PURE-SYMBOLIC NLG · TRACE EVERY SENTENCE · 0% PRE-TRAINED

Onion Composer

Compositional natural-language generation for Thai and English · driven entirely by symbolic frames + lexicon · every output ships with an audit trail.

No pre-trained weights. No LLM API call. No neural model in the runtime path. The composer reads a frame definition, picks a register-aware construction, fills slots, and applies Thai sentence-final particles + classifiers + English subject-verb agreement — all from rules.

512
frames
19,757
lexicon entries
100%
end-to-end pass
600+
tests green
0%
pre-trained

All 12 examples below were computed offline by running the live composer module. No backend call from this page.

Live examples · 12 pre-computed compositions

Run via compose(frame_id, bindings, lang, register, ...) — output, construction id, and confidence shown verbatim.

Pipeline · how a sentence is built

Pure data-flow · no learned parameters anywhere along this path.

frame_id ──► load_frame ──► validate_bindings (CORE FE coverage) │ ▼ pick_lu_by_register │ ▼ pick_construction (lang + purpose + register · LU-anchored) │ ▼ slot_fill ([FIGURE] [GROUND] [Count]...) │ ┌────────────┼─────────────┐ ▼ ▼ ▼ TH classifier EN agreement TH plural (3 หนังสือ → (book is / marker (หลายๆ) หนังสือ 3 เล่ม) books are) │ ▼ TH sentence-final particle (ครับ / ค่ะ / ไหม / หน่อย) │ ▼ ComposeResult(sentence, trace[], confidence, warnings[])

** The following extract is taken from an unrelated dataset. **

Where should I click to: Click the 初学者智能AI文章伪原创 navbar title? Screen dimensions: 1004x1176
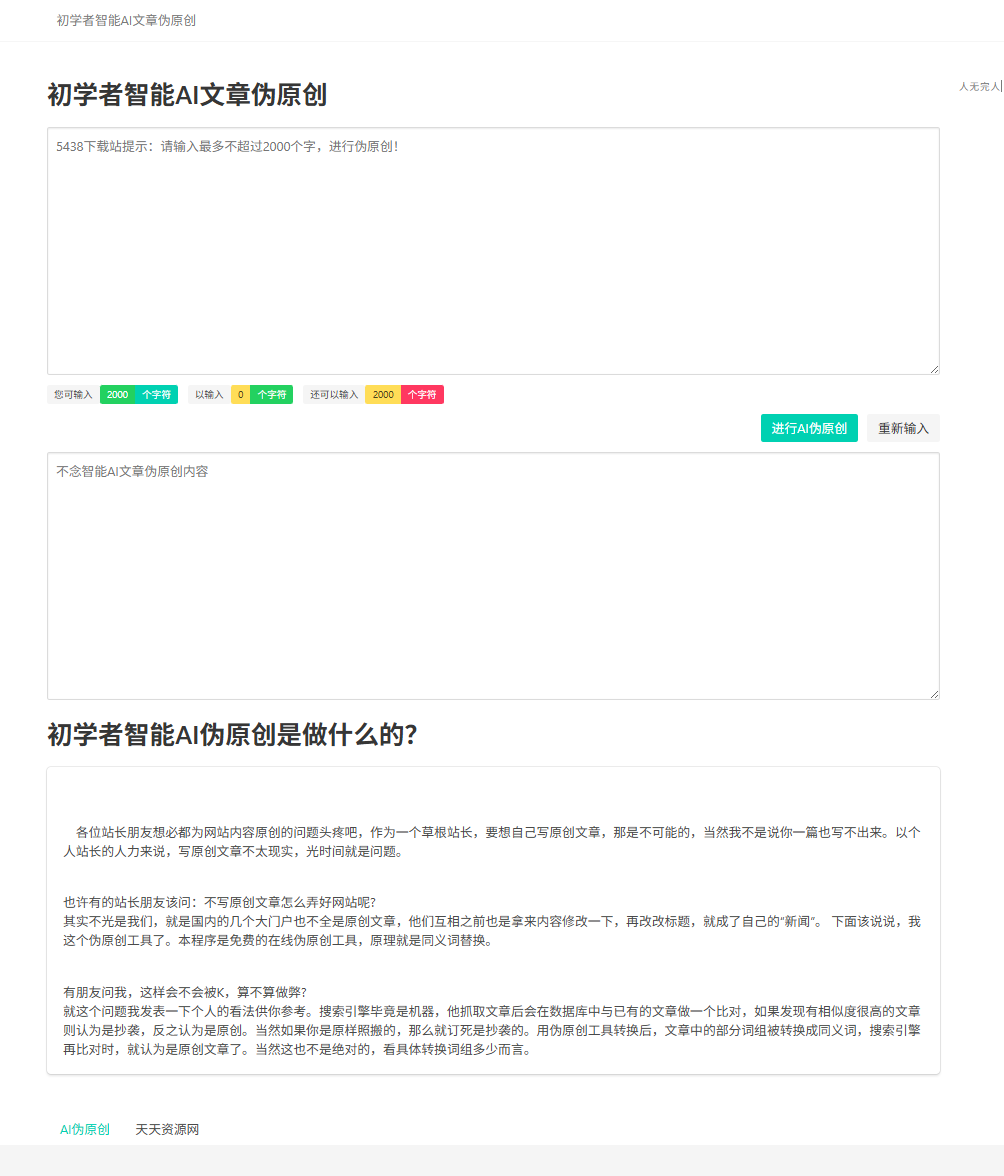[125, 20]
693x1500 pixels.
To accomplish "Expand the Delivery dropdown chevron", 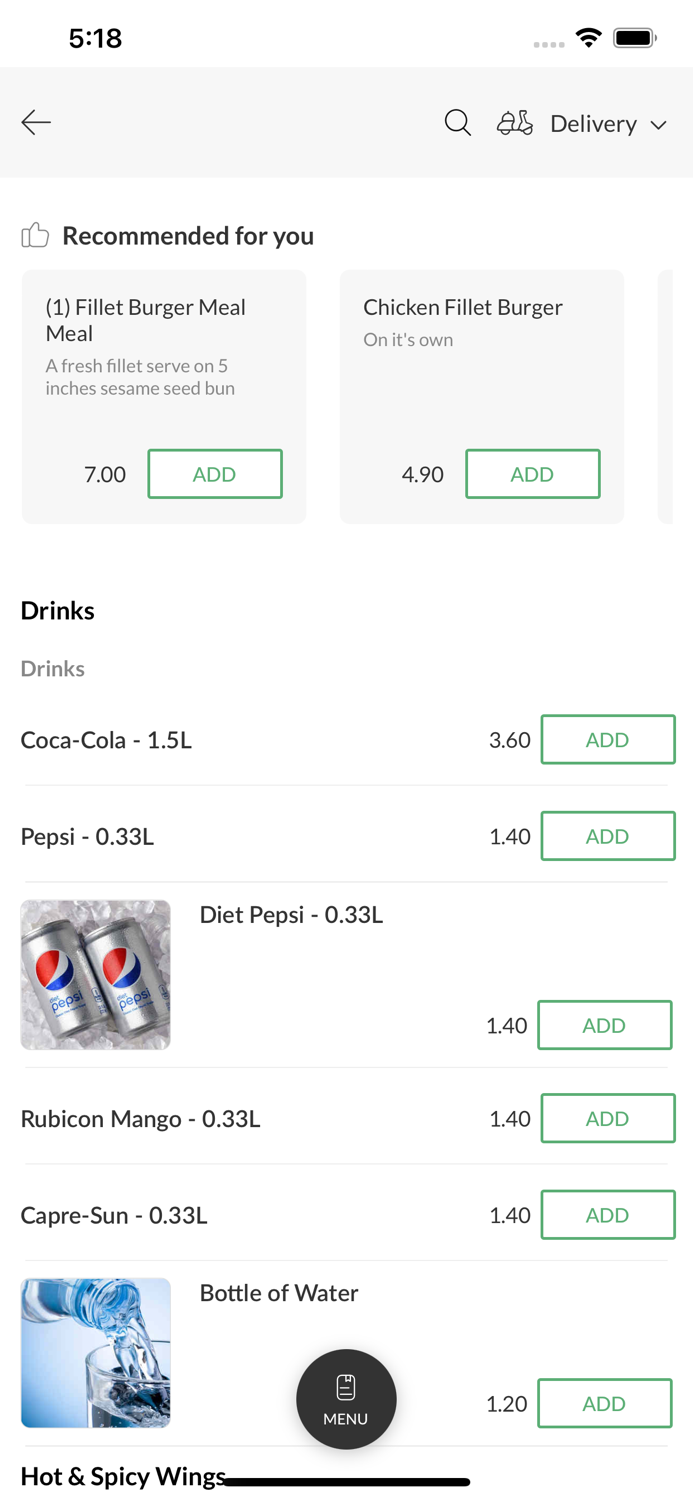I will [659, 125].
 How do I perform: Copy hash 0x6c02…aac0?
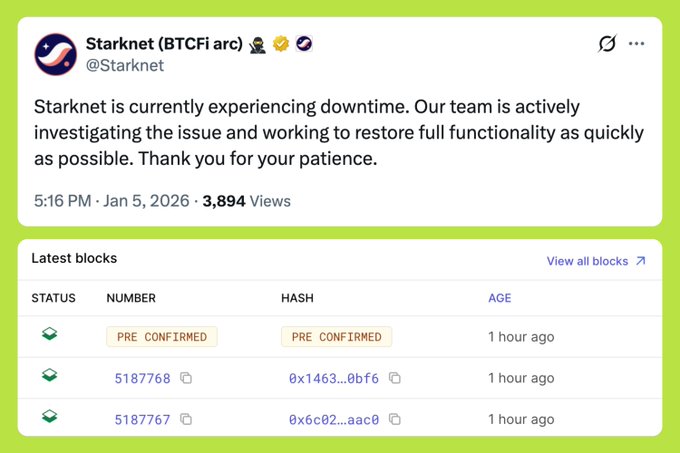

For multi-sentence output (paragraphs), compose_paragraph() wraps the above per-sentence pipeline, then layers anaphora resolution (adjacent-sentence pronoun replacement) and discourse markers (ดังนั้น · แล้ว · So · Then · But) inferred from frame relations.

Five axes where this differs from an LLM

Traceability
Every sentence carries its own audit log

The composer returns a trace[] listing the frame loaded, the lexical unit picked, the construction selected, every slot fill, and any post-processing rule applied. You can replay the decision path. An LLM cannot.

Zero hallucination
Output is a function of input

Given the same frame + bindings + register, the composer returns the same surface form, byte-identical. Missing CORE frame elements show up as __MISSING_X__ placeholders with a warning — the composer never invents content.

Thai-native
SFP, classifiers, register, gender at the core

ครับ / ค่ะ politeness, ไหม / หน่อย question and request softeners, and 38 lexical classifiers (เล่ม / คัน / คน / ตัว / ใบ ...) are first-class concepts — not bolted-on filters over English-trained weights.

Privacy
Runs entirely on-device

Composer is pure Python + JSON files. No external API call, no telemetry, no token going off-host. The same module runs identically online and offline.

$0 / query
No metered cost per call

Compose() is a few hundred microseconds of dictionary lookup and regex substitution per sentence. There is no per-token billing because there are no tokens being inferred — only patterns being filled.

Honest limits
Quality ceiling is bounded by the frame library

We trade open-domain fluency for trace + privacy + determinism. If a frame for a given event type has not been authored yet, the composer cannot say it. That is a feature, not a bug.

Honest caveats

transparency

What the composer does not do well yet. We surface this so you can decide where to deploy and where not to.

18 frames flagged PENDING_THAI_NATIVE

Across the 512-frame library, 18 frames need a Thai-native review pass before being safe for production Thai output. They cover fragile pragmatics (REQUEST scaling, register-coupling around politeness, gender-marked particles in mixed-register paragraphs).

Register-coupling residual

When the lexicon picker and the construction picker disagree on register (e.g. only a casual LU is available for a frame whose constructions are formal-leaning), the composer falls back gracefully but emits a warning. This is honest behaviour rather than a hallucinated smoothing — some sentence cards below show the warning verbatim.

NL → frame parser is scaffold

This page demonstrates the generation half (frame → sentence) only. The reverse direction — free-form Thai/English sentence → frame + bindings — is currently a scaffold, not a benchmarked module. End-to-end conversational use therefore still leans on the wider Onion brain stack, not the composer alone.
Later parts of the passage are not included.